Впрочем, какая разница? Нора – она и есть нора: грязно, сыро и пахнет землей. Как в блиндаже или в окопе.

В тусклом свете, просачивающемся в блиндаж, лица кажутся серыми и изможденными – будто двух лет войны недостаточно, чтобы навсегда превратить человека в слабое подобие того, кем он был когда-то.

– Так вот, Оксфорд – это и есть Страна чудес: все не то, чем кажется.

Весь день мы приводили окопы в порядок.

– Черт-те что, – ругался Сэм, – а говорят, немцы аккуратные! Разве это окопы? Ни одной прямой линии. Лабиринт какой-то!

– Это чтобы смерть заблудилась! – крикнул Серж из-за поворота.
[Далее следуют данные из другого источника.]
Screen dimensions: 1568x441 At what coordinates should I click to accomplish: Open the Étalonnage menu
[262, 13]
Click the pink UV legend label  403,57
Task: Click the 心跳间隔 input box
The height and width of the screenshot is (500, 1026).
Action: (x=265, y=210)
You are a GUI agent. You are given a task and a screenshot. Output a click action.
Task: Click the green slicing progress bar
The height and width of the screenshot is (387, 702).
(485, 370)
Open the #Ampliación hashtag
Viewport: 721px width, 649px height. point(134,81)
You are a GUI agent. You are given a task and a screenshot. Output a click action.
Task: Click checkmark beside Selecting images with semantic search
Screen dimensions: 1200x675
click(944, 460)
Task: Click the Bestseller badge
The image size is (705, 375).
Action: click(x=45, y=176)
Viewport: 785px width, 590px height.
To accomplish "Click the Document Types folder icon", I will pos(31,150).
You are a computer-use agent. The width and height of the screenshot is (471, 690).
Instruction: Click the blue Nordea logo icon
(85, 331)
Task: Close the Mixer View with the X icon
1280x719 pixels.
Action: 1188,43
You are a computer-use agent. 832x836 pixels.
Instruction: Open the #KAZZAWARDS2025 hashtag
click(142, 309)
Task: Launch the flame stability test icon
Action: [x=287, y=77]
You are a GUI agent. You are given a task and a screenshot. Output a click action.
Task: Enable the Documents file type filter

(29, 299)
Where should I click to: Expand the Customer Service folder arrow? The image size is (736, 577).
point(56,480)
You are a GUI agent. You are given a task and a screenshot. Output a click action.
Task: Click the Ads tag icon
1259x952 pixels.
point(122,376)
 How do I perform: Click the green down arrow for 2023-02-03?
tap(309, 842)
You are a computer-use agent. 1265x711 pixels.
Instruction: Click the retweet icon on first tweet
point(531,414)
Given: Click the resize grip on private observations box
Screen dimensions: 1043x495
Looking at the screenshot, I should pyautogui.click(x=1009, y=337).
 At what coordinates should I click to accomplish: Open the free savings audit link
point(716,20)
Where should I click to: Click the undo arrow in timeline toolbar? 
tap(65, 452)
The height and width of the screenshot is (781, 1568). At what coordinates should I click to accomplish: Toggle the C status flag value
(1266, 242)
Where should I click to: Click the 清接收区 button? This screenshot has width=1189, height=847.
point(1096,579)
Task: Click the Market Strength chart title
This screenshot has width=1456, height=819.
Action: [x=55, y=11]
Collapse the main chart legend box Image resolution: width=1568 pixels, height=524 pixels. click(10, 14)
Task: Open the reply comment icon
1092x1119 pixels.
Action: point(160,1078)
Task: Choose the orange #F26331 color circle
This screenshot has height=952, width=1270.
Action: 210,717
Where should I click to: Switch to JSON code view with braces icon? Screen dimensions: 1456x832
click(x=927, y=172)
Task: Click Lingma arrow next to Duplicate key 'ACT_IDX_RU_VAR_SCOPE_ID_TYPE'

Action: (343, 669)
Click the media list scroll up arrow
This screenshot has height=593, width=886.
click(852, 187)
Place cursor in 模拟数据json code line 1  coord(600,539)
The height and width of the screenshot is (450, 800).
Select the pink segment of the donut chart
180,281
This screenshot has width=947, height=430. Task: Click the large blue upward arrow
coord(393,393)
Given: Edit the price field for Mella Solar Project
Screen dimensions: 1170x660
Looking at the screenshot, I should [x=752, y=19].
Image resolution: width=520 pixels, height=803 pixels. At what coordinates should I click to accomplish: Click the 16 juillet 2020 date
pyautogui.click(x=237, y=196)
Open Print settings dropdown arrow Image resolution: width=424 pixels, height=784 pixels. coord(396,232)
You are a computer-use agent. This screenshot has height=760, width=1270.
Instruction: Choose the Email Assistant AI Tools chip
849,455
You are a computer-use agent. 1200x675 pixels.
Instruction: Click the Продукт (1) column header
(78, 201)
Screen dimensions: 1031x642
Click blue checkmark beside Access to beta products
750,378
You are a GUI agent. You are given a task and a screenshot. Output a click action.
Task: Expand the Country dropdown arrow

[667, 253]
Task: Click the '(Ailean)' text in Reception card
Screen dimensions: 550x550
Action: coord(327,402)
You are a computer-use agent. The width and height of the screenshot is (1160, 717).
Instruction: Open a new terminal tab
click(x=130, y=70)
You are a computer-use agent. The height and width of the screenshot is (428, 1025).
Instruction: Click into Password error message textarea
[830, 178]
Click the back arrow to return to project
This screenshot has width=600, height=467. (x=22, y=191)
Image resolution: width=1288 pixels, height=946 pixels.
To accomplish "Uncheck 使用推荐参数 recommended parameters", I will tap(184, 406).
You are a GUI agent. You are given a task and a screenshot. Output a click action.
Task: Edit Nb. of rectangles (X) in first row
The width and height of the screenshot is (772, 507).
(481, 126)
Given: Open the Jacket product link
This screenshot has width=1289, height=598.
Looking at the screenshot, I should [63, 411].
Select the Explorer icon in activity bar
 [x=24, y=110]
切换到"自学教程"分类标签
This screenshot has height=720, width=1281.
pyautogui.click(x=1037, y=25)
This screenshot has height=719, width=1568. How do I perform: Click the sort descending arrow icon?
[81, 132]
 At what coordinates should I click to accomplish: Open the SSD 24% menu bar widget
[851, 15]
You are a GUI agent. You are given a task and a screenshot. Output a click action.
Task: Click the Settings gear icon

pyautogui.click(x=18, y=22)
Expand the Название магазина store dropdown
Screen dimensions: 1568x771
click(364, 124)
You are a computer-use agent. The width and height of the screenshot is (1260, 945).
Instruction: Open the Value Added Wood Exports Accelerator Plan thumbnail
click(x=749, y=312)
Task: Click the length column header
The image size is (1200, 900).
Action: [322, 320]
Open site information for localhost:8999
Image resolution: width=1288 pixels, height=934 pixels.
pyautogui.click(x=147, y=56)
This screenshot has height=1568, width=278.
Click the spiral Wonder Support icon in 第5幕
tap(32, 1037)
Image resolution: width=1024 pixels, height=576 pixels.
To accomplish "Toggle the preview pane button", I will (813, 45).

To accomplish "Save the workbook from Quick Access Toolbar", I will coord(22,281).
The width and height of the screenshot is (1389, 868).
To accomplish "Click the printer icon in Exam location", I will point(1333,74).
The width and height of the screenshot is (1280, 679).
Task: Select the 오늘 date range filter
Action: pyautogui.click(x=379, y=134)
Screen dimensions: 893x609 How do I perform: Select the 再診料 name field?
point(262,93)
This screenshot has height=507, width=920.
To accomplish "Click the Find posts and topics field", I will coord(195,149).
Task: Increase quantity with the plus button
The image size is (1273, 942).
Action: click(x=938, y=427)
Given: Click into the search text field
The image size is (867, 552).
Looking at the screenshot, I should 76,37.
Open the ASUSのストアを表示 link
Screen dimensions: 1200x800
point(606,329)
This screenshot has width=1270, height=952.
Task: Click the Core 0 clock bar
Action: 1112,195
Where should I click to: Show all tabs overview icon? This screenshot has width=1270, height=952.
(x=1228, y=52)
Они работали на пару с Орельеном: Джеймс не видел их, но весь день слышал, как они переговаривались по-французски, долетали только обрывки фраз – «Как там кафе “Фуке” на Елисейских?», «В “Максиме” не протолкнешься», «Таксисты до сих пор вспоминают, как в сентябре четырнадцатого везли солдат».

Историю про таксистов Джеймс слышал раньше: в самом начале войны, когда фон Клюк перебросил с Марны две дивизии против Монури, прикрывавшего подступы к Парижу, генерал Галлиени собрал парижских таксистов и, рассадив солдат марокканской дивизии по таксомоторам, приказал вести на передовую. Удивительно: таксисты включили счетчики, а потом Генштаб полностью заплатил.

Джеймсу хотелось верить, что ни один английский кэбмен не взял бы денег в такой ситуации. Но французы, конечно, другое дело.